== Segment start ==

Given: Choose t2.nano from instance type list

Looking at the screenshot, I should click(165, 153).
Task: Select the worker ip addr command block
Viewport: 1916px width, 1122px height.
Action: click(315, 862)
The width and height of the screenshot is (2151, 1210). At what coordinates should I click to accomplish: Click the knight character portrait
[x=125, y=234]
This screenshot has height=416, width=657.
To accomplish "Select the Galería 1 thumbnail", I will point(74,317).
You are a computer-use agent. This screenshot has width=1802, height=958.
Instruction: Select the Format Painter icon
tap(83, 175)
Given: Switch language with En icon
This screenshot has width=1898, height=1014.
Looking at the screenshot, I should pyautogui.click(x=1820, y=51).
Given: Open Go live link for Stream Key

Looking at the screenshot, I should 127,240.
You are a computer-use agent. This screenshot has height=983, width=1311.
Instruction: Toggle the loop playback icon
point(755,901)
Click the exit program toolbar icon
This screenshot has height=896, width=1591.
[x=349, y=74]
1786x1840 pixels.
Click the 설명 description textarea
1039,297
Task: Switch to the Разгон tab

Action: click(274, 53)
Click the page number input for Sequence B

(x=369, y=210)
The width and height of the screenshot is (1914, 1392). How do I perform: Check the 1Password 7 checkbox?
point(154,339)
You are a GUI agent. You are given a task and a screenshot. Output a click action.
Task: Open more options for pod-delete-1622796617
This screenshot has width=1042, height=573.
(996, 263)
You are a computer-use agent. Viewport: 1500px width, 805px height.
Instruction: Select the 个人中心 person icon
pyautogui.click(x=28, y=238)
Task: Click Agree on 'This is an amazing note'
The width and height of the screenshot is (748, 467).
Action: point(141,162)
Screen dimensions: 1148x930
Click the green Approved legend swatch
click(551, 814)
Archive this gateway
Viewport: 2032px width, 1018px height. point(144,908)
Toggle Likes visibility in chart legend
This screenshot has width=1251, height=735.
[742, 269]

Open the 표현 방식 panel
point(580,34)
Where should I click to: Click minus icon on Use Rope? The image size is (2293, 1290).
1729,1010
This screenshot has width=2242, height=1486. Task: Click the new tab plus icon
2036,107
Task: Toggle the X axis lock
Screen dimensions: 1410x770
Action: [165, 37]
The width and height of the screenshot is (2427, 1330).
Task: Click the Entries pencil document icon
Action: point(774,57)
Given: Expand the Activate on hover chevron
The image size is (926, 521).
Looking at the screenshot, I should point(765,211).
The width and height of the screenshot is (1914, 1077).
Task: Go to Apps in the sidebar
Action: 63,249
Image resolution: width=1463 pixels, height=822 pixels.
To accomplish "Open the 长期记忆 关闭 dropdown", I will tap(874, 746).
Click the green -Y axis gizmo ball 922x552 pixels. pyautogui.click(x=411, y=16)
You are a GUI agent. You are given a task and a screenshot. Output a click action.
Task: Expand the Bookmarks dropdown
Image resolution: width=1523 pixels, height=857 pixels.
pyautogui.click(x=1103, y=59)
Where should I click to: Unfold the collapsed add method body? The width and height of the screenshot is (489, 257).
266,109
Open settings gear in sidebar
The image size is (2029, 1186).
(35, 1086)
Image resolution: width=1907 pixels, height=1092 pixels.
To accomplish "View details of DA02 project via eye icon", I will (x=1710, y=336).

== Segment end ==

WHAT TO WORK ON – Where the word "dropdown" appears in a line of the entries, copy that line.

SOLVED EXERCISE –
To accomplish "Open the 长期记忆 关闭 dropdown", I will tap(874, 746).
Task: Expand the Bookmarks dropdown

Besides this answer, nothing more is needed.